Between those who’ve paid to ride in the Pikes Peak Apex’s four days and professionals who’ve vocally committed, Micah Rice said, the number was at 48 as of Thursday. The $385 entry goes up to $445 on Jan. 1.

He said he figured racers were still plotting their year; not many events open registration 11 months in advance like the Apex, slated for Sept. 24-27.

Organizers still anticipate between 300 and 350 participants, as has been the expectation since the Apex was announced last month.

“We’ll probably get a big chunk of registration here before the end of the year,” Rice said, “and as we get to the point where we can announce some of these courses.”

The tentative plan is a short prologue that Thursday at Palmer Park, before racers take to the backcountry for Friday, Saturday and Sunday challenges projected to cover 40 miles and 5,000 feet of elevation.

Specifics are pending U.S. Forest Service approval. That could come any day now, said Rice, who spent almost a decade organizing championships for USA Cycling.

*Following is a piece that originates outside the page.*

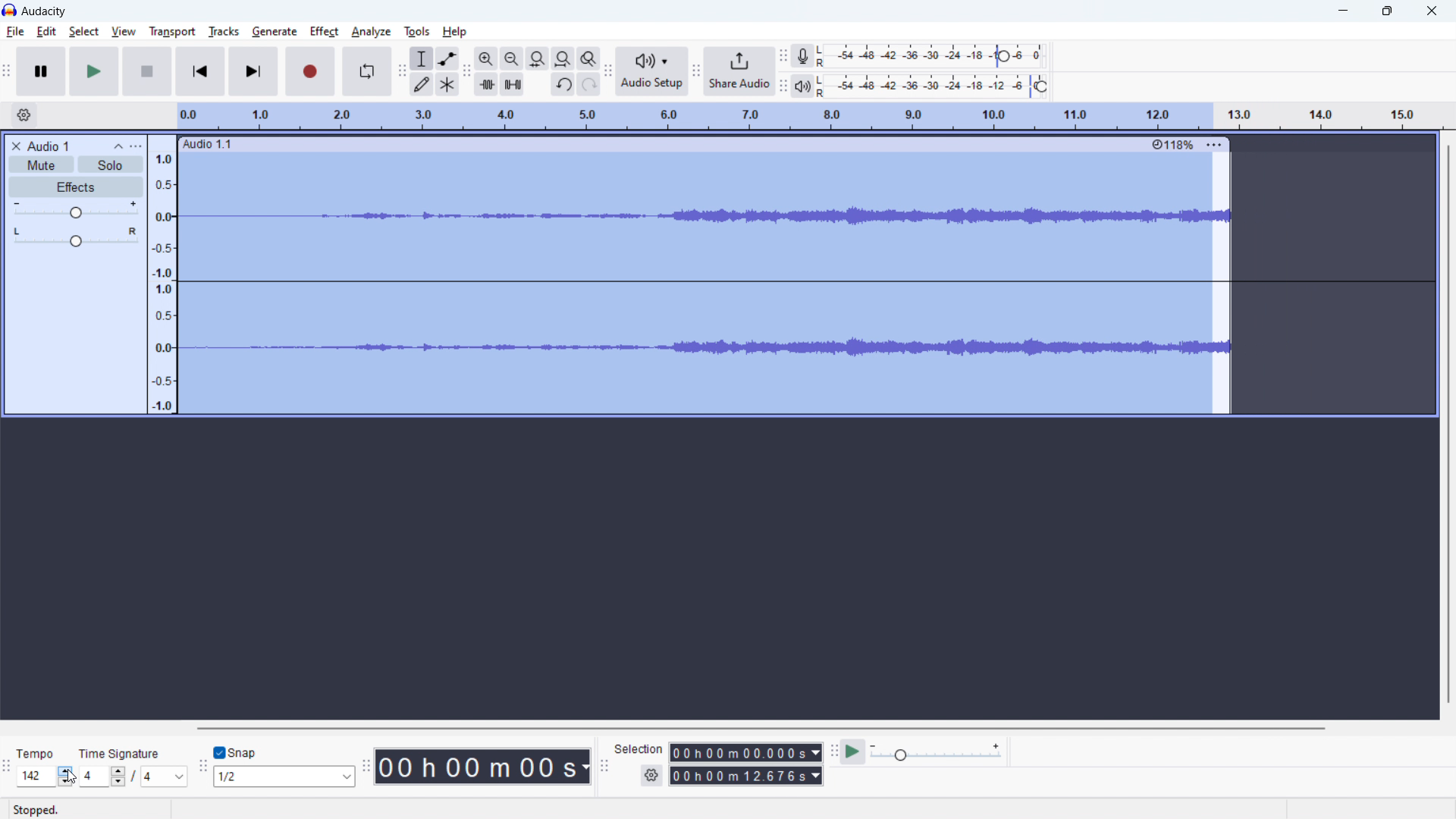 This screenshot has width=1456, height=819. I want to click on volume, so click(75, 210).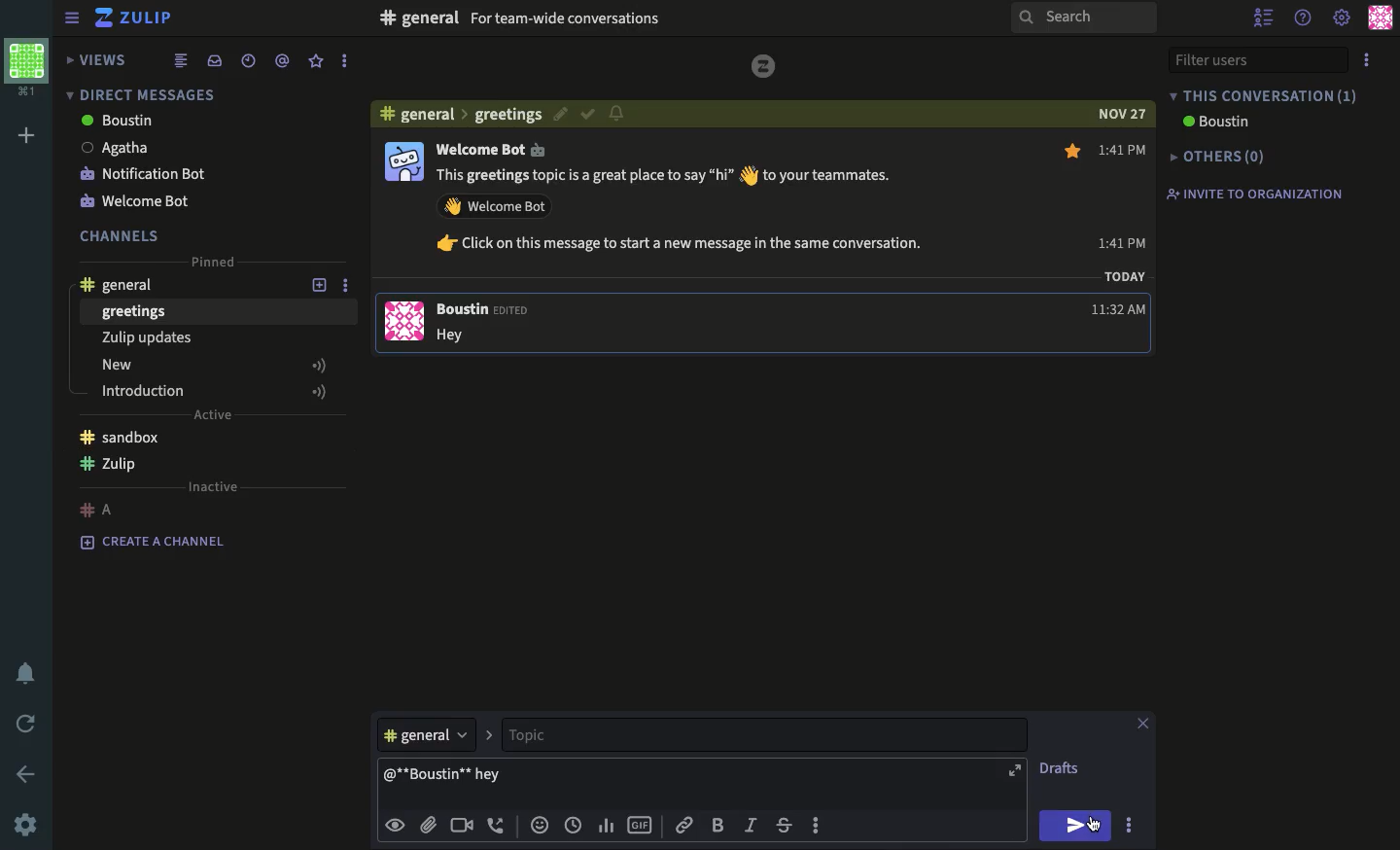 The height and width of the screenshot is (850, 1400). Describe the element at coordinates (1124, 196) in the screenshot. I see `1:41 PM` at that location.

He hinted at some of locals’ prized territories.

“We are looking at some stuff in Cheyenne Canyon, we’re looking at stuff on Rampart Range Road. We’re also discussing right now stuff with the Air Force Academy.”

In the financial scheme of things, registration would be “important,” Rice said.

Most critical was the $85,000 approved by the Lodgers and Automobile Rental Tax committee — a level of backing the city had never previously given to a mountain bike race. Also unprecedented is the sponsorship from RockShox, the Springs-based and world-leading manufacturer of bike suspensions.

Rice said three more companies have vocally committed to be founding sponsors. The Colorado Tourism office recently chipped in $25,000 for marketing.

But if the Apex is to achieve long-term success, onlookers foresee it needing a certain level of prestige. And significant interest from elite athletes has yet to materialize.

The Springs’ very own champion racer Russell Finsterwald is on board. As are pros Keegan Swenson and Todd Wells, Rice said.

The Apex is dangling a $50,000 prize purse. The payout will run 25-deep, spread equally among men and women, in an attempt to also attract average weekend warriors.

While working to inspire local participation, Rice finds himself trying to quell anxieties. He’s been meeting with search and rescue personnel, aid station prospects and authorities responsible for traffic control.

Angst is still fresh from road closures during the 2017 Colorado Classic.

“This is an off-road event, this isn’t an on-road event,” Rice said. “There will be few to no closures for all of this, and anything that we have to have people ride across is just gonna be very quick and temporary.”